For mammals, we call this process “habituation”, and this can sometimes be reversed by housing the animal with conspecifics that are exhibiting appropriate behaviors and posturing so that the human raised animal can learn these important skills, however it’s not always fruitful.

Ducklings are especially susceptible to human imprinting – our rehabilitators take very careful measures when they’re in our care to ensure they grow up with wild instincts necessary for survival in the wild after they’re released.

For birds, though, this time period when they are young is called “imprinting”, in which they establish what they belong with by what’s taking care of them.  Regardless if a bird imprints appropriately on conspecifics (animals of the same species) or on humans, the process is irreversible because it actually promotes a physical change in their brain structure, and therefore cannot be undone no matter what method is attempted.

Now, that may sound friendly and nice, but in reality, for wild animals what they belong with is what they look to as equals to compete with for food, space, resources, and breeding.  This guarantees that the human imprinted bird will never be able to be wild because of lack of appreciation for their conspecifics, as well as not recognize predators, and be a threat to humans, as well.  Wild animals need to be able to recognize people as potential threats to keep them safe, as well as to keep people safe.  As you can imagine, it would be compromising for wildlife to not fear humans.

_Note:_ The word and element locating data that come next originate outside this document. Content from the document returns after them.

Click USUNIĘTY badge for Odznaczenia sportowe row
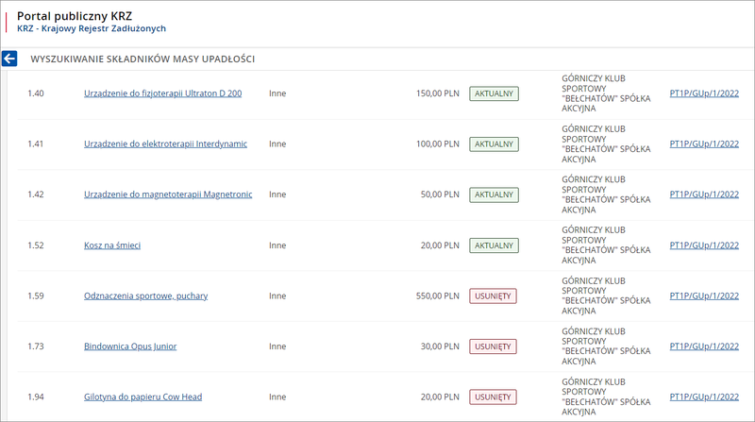Screen dimensions: 755x422 coord(493,295)
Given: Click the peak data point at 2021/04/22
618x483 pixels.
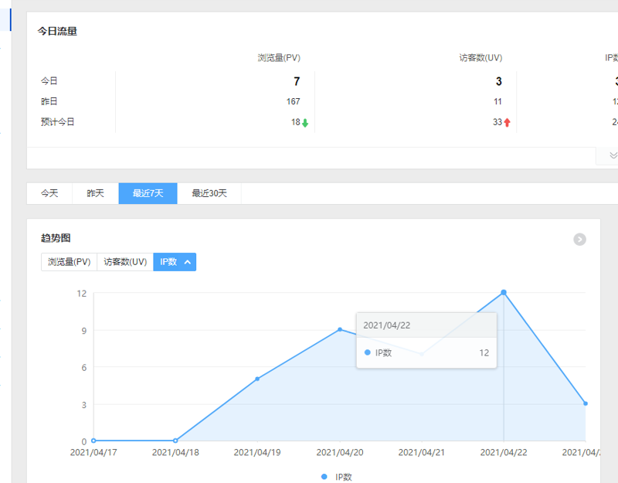Looking at the screenshot, I should 504,292.
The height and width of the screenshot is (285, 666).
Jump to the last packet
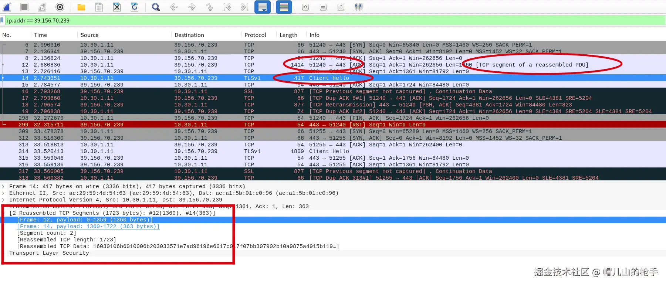pos(245,7)
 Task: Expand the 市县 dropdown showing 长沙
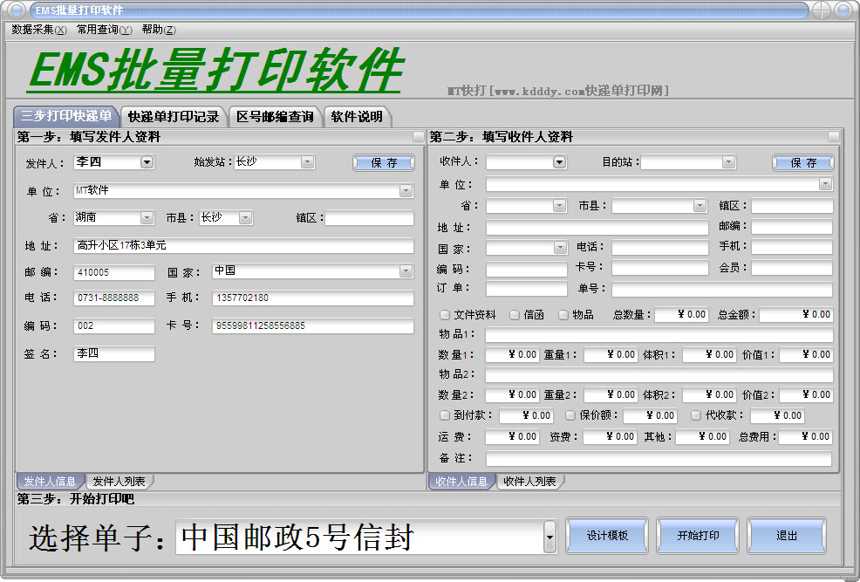pos(244,217)
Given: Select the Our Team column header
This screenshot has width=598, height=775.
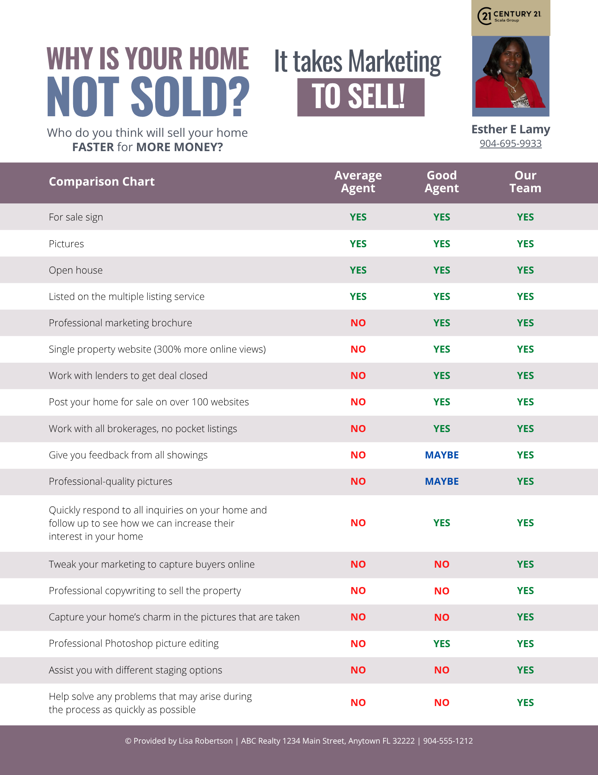Looking at the screenshot, I should pos(525,182).
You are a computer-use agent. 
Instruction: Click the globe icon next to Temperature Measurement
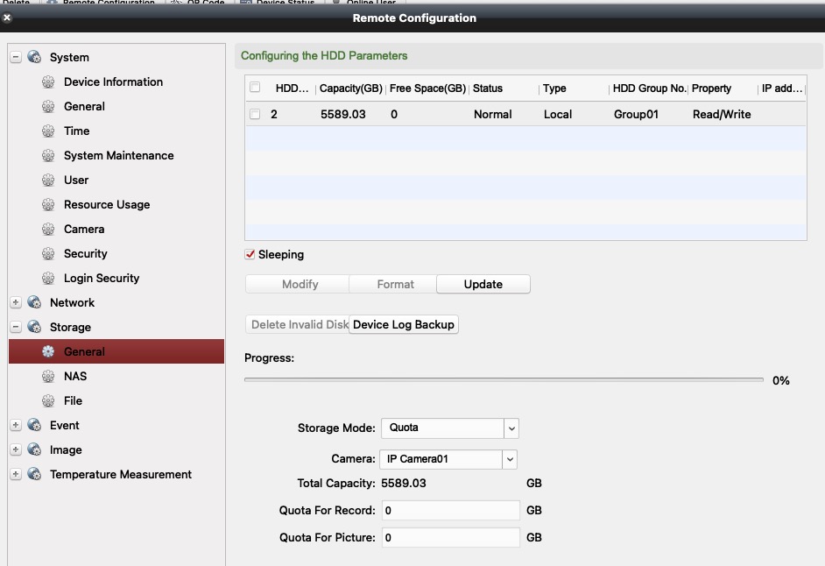34,475
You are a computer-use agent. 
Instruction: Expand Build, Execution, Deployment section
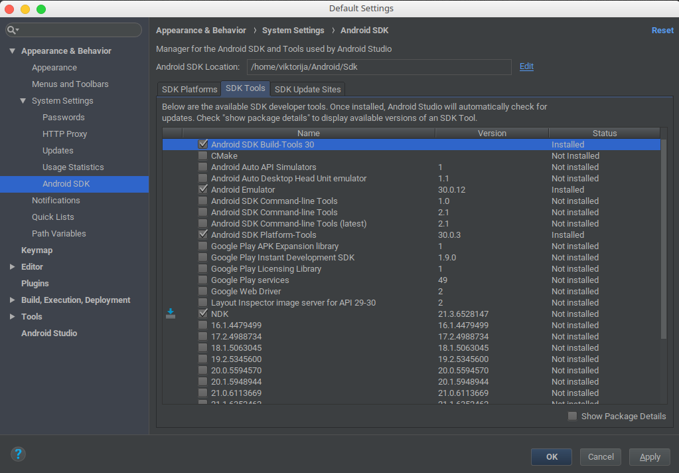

Licensed wildlife rehabilitators are able to avoid imprinting baby birds with various techniques, with an overall common theme of limiting their visual connection with people.

Imprinting is a process still studied by scientists, and is quite an illusive topic.  What we do know, however, is that different bird species have different imprinting windows, times at which baby birds are susceptible to the process of imprinting. Although in general, we know that once the process is completed, it is permanent.  We also know that imprinting is a visual association process.  For this reason, it is crucial to the survival of the bird that people are able to put the animal under a licensed wildlife rehabilitator’s care as soon as possible after collection.

Licensed wildlife rehabilitators receive a state permit by taking special classes and courses to learn how best to feed, raise, and interact with wild animals so that they are able to build crucial skills to be successful in the wild.

Release is always the number one goal of wildlife rehabilitators, and so they will always do everything in their power to achieve this.

Here, at Cedar Run, we see thousands of babies every year, during what we call “Baby Season”. Our staff and volunteers work tirelessly, often from sunrise to sunset, to give those animals their best chance of survival.